Bank Indonesia (BI) menegaskan bahwa deflasi yang terjadi pada Januari dan Februari 2025 bukan disebabkan oleh melemahnya daya beli masyarakat. Badan Pusat Statistik (BPS) mencatat Indonesia mengalami deflasi sebesar 0,48% secara bulanan dan 0,09% secara tahunan pada Februari 2025.
Menurut Direktur Departemen Kebijakan Ekonomi dan Moneter BI, Juli Budi Winantya, daya beli masyarakat lebih tepat diukur melalui inflasi inti karena mencerminkan interaksi antara penawaran dan permintaan.

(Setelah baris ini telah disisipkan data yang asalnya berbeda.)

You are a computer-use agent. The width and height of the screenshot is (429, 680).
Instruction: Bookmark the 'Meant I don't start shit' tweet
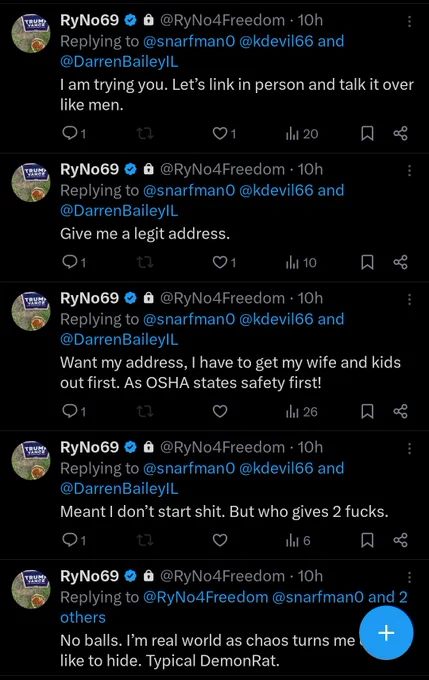click(x=367, y=540)
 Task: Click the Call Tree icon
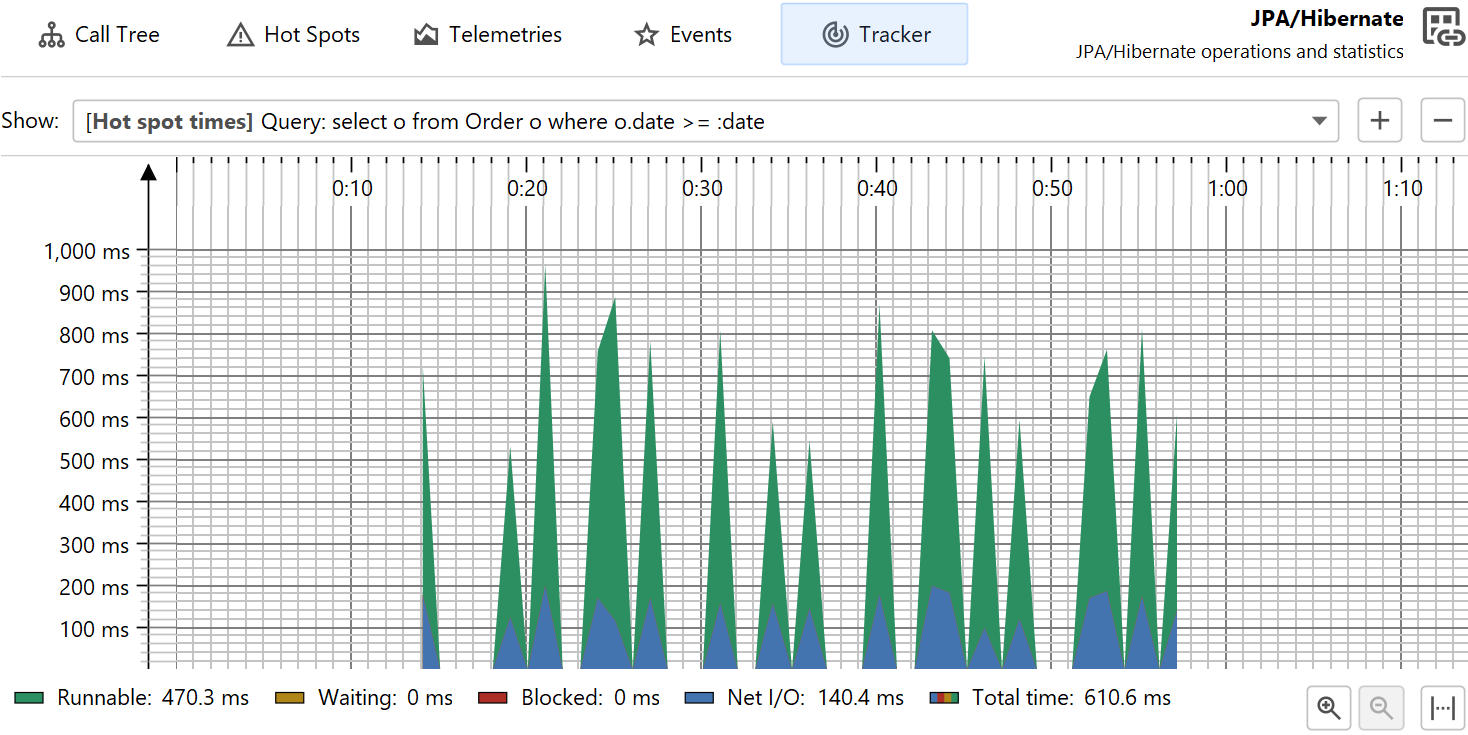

"Kalau lazimnya kita gunakan untuk melihat daya beli, representasinya adalah inflasi inti," ujarnya dalam acara Taklimat Media di Jakarta, Kamis (6/3).
Juli menjelaskan bahwa inflasi inti hingga Februari 2025 masih berada di level 2,48% secara tahunan, yang dinilai stabil. Selain itu, pertumbuhan konsumsi rumah tangga pada kuartal IV 2024 tetap berada di kisaran 5%, yang menunjukkan kondisi ekonomi yang cukup baik.
"Sehingga menurut kami, ini masih cukup baik terkait dengan pertumbuhan ekonomi dan konsumsi rumah tangga," ujarnya.
Deflasi Menjelang Ramadan Dinilai Tidak Biasa
Direktur Eksekutif Center of Reform on Economics Indonesia, Mohammad Faisal, menilai bahwa deflasi awal 2025 dipicu oleh diskon tarif listrik. Namun, menurutnya, hal ini tidak biasa terjadi menjelang Ramadan, di mana harga-harga umumnya mulai naik.
"Kalau melihat keseluruhan kelompok makanan mengalami deflasi, walaupun tidak sedalam listrik. Tetapi jika hanya makanan dan minuman yang mengalami deflasi, itu tidak biasa," kata Faisal.
BPS mencatat kelompok makanan, minuman, dan tembakau mengalami deflasi 0,40% secara bulanan dan memberikan andil deflasi 0,12% pada Februari 2025. Beberapa komoditas seperti daging ayam ras, cabai merah, cabai rawit, dan telur ayam ras mengalami deflasi setelah sebelumnya mengalami inflasi.
Faisal menjelaskan bahwa indeks harga konsumen menjelang Ramadan biasanya menunjukkan inflasi, meskipun tipis. "Menjelang Ramadan seharusnya sudah ada dorongan kenaikan harga-harga, namun kali ini tidak. Ini merupakan perbedaan yang tidak biasa dibanding tahun-tahun sebelumnya," ujarnya.
Ia juga menyoroti faktor panen yang terjadi pada Februari 2025, yang meningkatkan pasokan sejumlah bahan pangan secara signifikan. "Artinya, kondisi ini lebih dipengaruhi oleh faktor demand atau permintaan. Ini merefleksikan daya beli masyarakat yang belum sepenuhnya pulih," kata Faisal.